Unterdrückung von Kritik und Protest
SLAPPs haben eine starke abschreckende Wirkung: Wenn Journalist*innen oder Organisationen z. B. über die Missstände in mächtigen Konzernen recherchieren und deren Verwicklung in Menschenrechtsverletzungen oder Umweltzerstörung aufdecken, versuchen die betroffenen Unternehmen, sie durch aggressive, unverhältnismässig und substanzarme Klagen zum Schweigen zu bringen. Meist wird versucht, die Veröffentlichung der Berichte zu verhindern, oder es werden Einschüchterungsklagen eingereicht, die für die Verfasser*innen der Berichte langwierig und kostspielig sind.
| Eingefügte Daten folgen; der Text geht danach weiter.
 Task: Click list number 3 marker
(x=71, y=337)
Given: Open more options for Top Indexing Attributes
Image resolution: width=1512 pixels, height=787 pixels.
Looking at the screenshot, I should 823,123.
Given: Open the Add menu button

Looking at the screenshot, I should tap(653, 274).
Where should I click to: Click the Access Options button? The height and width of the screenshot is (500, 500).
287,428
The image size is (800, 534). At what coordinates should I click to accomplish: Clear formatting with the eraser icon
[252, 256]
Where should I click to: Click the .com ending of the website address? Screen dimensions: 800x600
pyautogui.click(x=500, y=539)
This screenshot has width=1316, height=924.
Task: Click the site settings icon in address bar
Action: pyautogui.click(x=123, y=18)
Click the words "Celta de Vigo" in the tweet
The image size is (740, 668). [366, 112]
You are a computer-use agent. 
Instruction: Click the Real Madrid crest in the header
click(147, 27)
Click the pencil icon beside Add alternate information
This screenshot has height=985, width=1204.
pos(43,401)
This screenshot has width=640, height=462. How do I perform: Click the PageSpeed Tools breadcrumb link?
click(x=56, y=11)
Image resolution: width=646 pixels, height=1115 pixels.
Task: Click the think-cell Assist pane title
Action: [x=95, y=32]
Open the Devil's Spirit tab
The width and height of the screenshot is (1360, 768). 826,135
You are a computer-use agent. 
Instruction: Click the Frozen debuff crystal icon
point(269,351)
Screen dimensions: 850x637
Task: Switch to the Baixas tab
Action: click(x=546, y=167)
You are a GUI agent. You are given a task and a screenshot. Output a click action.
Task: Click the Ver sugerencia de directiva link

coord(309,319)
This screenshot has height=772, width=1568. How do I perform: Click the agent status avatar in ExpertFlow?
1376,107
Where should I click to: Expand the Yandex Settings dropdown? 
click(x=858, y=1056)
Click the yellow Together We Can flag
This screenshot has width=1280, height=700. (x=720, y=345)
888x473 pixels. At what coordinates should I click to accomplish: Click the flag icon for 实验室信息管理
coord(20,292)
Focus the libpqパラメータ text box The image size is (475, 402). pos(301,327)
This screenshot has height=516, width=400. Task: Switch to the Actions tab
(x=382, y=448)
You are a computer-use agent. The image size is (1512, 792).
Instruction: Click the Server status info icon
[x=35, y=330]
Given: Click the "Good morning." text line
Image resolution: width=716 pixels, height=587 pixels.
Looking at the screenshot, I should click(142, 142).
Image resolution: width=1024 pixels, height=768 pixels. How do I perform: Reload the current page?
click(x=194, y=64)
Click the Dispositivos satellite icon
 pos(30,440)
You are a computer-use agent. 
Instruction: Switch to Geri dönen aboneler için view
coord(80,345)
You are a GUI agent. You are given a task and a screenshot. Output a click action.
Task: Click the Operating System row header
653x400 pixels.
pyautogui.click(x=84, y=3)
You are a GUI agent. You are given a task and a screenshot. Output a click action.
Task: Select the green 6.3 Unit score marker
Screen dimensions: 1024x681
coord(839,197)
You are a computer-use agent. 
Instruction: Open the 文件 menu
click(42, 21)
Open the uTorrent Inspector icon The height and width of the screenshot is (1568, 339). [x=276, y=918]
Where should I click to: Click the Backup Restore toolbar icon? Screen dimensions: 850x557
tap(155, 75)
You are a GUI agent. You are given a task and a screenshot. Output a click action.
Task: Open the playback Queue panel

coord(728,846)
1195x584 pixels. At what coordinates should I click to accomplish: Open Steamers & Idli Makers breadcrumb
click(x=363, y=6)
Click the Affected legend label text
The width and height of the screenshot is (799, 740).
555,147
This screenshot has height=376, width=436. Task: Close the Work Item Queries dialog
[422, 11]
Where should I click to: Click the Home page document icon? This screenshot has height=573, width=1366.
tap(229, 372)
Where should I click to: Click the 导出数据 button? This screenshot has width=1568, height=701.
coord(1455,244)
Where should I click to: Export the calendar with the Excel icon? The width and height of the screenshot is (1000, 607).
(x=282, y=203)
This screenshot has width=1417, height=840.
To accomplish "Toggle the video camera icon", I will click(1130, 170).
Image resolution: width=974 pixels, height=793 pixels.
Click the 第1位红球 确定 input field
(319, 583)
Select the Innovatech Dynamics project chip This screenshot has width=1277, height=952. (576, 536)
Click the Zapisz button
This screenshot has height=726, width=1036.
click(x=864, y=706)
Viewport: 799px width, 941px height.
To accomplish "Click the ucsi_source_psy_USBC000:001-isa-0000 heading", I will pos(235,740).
Manchmal reicht schon die blosse Androhung von Klagen aus, um den gewünschten Effekt zu erzielen, nämlich die Untersuchungen und Berichte von Journalist*innen oder NGOs zu unterbinden und damit die Arbeit der Zivilgesellschaft zu verhindern.
Exponentielle Zunahme von SLAPPs
Die Menschenrechtskommission des Europarats stellte 2021 fest, dass es sich bei SLAPP-Klagen zwar nicht um ein neues Phänomen handelt, das Ausmass des Problems jedoch zunimmt und eine erhebliche Bedrohung für das Recht auf freie Meinungsäusserung darstellt.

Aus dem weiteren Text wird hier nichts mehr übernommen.